Update (2025-06-23): Recently, Luke Shaw added a stack() function in Blosc2, using the concatenate feature described here. The new function allows you to stack arrays along a new axis, which is particularly useful for creating higher-dimensional arrays from lower-dimensional ones. We have added a section at the end of this post to show the usage and performance of this new function.

---

Blosc2 just got a cool new trick: super-efficient array concatenation! If you've ever needed to combine several arrays into one, especially when dealing with lots of data, this new feature is for you. It's built to be fast and use as little memory as possible. This is especially true if your array sizes line up nicely with Blosc2's internal "chunks" (think of these as the building blocks of your compressed data). When this alignment happens, concatenation is lightning-fast, making it perfect for demanding tasks.

You can use this new concatenate feature whether you're coding in C or Python, and it works with any Blosc2 NDArray (Blosc2's way of handling multi-dimensional arrays).

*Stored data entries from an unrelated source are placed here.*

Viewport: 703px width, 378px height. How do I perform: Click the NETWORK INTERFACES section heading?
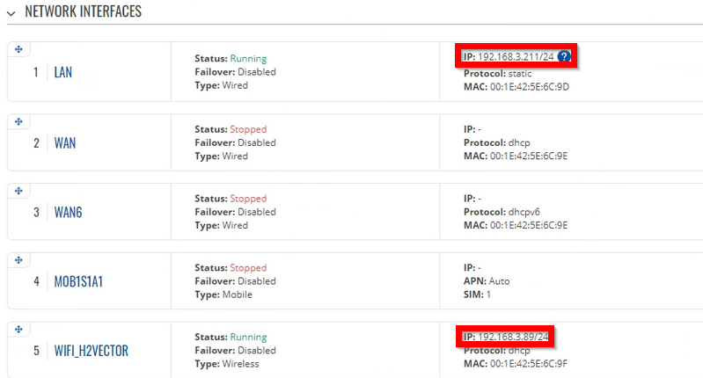(x=83, y=11)
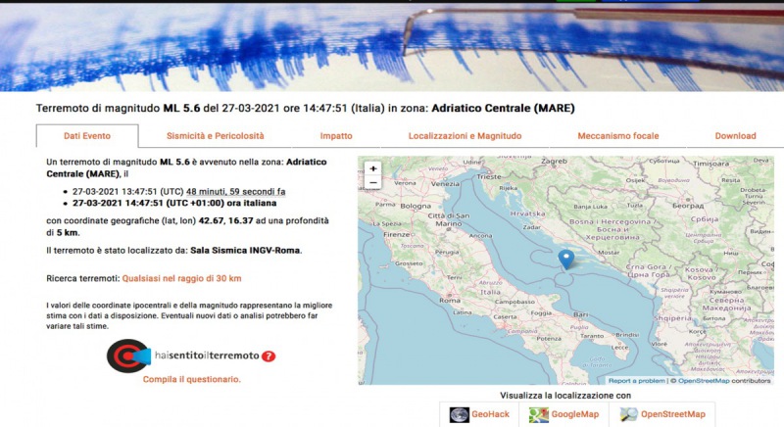Open the Download tab
784x427 pixels.
[735, 136]
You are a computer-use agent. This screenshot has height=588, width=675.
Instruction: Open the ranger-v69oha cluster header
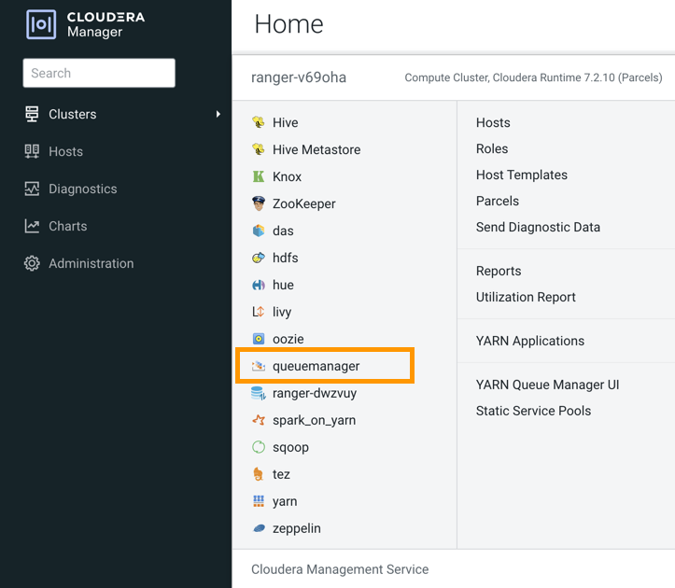(299, 77)
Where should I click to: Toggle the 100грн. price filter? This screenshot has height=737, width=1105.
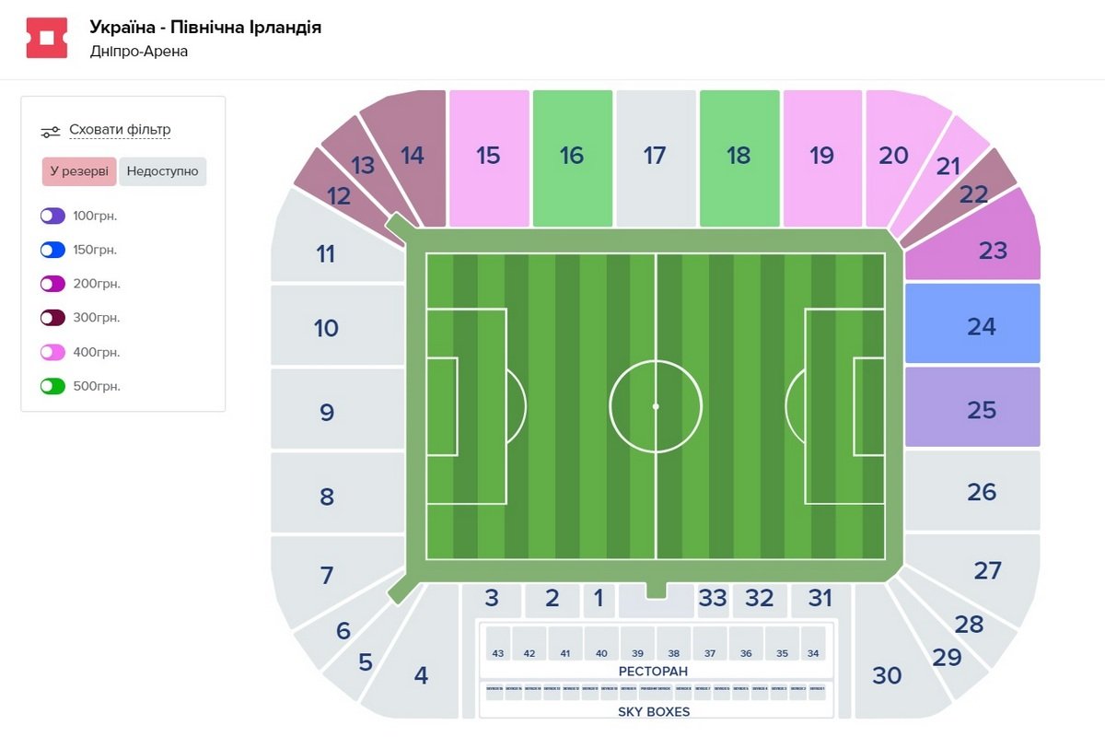[52, 216]
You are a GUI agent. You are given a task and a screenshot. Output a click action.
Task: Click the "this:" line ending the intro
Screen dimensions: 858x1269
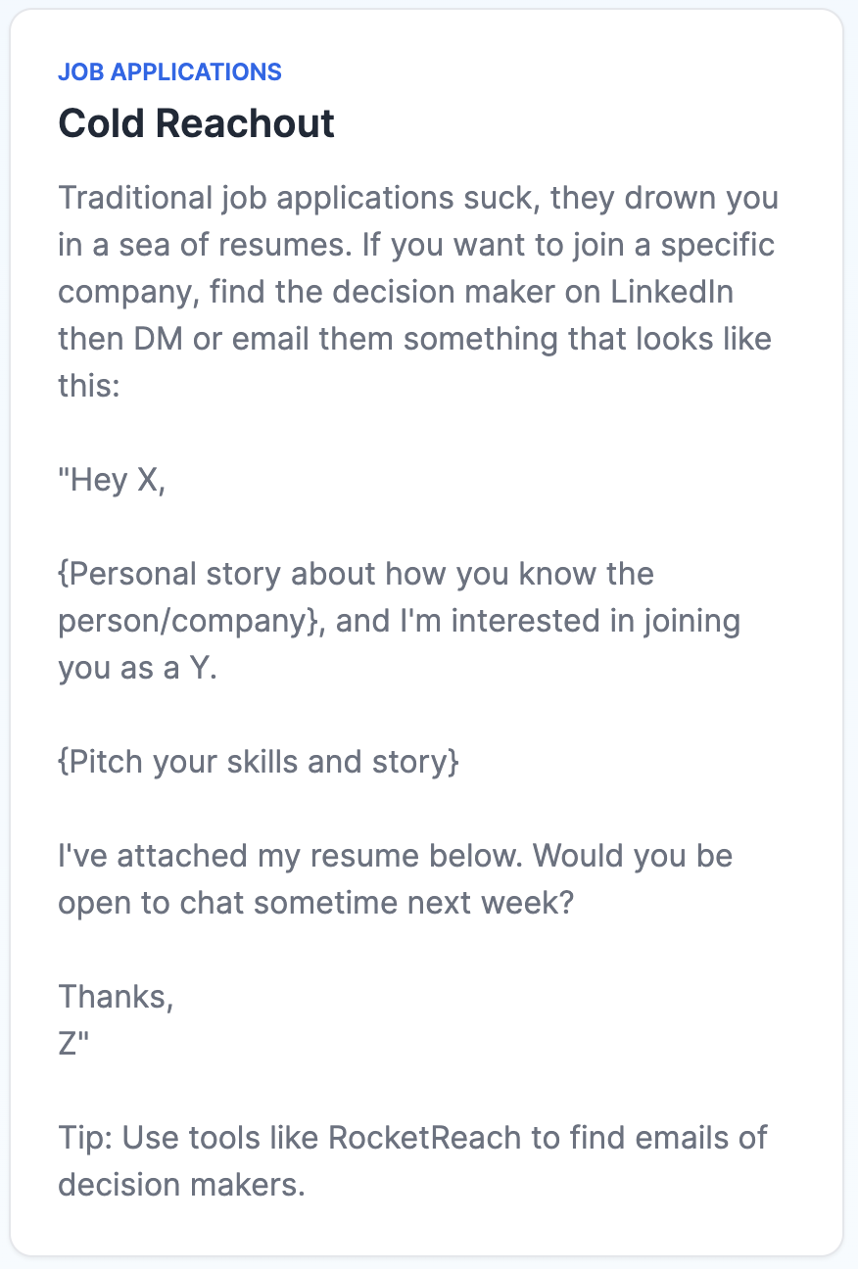click(88, 386)
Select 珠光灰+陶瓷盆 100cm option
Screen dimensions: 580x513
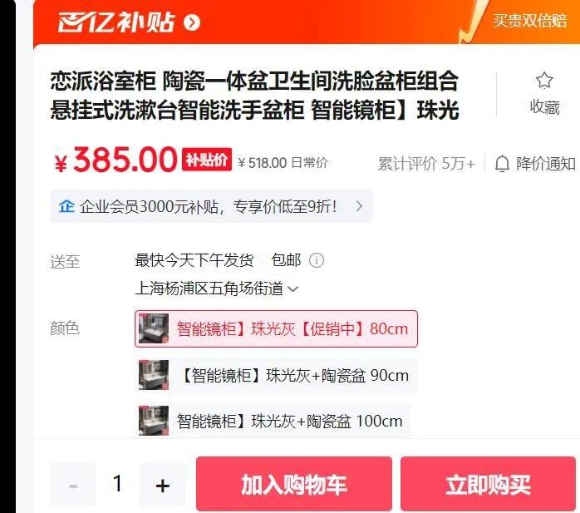[x=273, y=422]
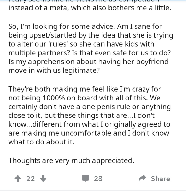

Let's see how easy it is to use in Python. If you're familiar with NumPy, the blosc2.concatenate function will feel very similar:

import blosc2
# Create some sample arrays
a = blosc2.full((10, 20), 1, urlpath="arrayA.b2nd", mode="w")
b = blosc2.full((10, 20), 2, urlpath="arrayB.b2nd", mode="w")
c = blosc2.full((10, 20), 3, urlpath="arrayC.b2nd", mode="w")
# Concatenate the arrays along the first axis
result = blosc2.concat([a, b, c], axis=0, urlpath="destination.b2nd", mode="w")
# The result is a new Blosc2 NDArray containing the concatenated data
print(result.shape)  # Output: (30, 20)
# You can also concatenate along other axes
result_axis1 = blosc2.concat([a, b, c], axis=1, urlpath="destination_axis1.b2nd", mode="w")
print(result_axis1.shape)  # Output: (10, 60)

The blosc2.concatenate function is pretty straightforward. You give it a list of the arrays you want to join together. You can also tell it which way to join them using the axis parameter (like joining them end-to-end or side-by-side).

A really handy feature is that you can use urlpath and mode to save the combined array directly to a file. This is great when you're working with huge datasets because you don't have to load everything into memory at once. What you get back is a brand new, persistent Blosc2 NDArray with all your data combined.

Aligned versus Non-Aligned Concatenation

Blosc2's concatenate function is smart. It processes your data in small pieces of compressed data (chunks). This has two consequences. The first is that you can join very large arrays, stored on your disk, chunk-by-chunk without using up all your computer's memory. Secondly, if the chunks fit neatly into the arrays to be concatenated, the process is much faster. Why? Because Blosc2 can avoid a lot of extra work, chiefly decompressing and re-compressing the chunks.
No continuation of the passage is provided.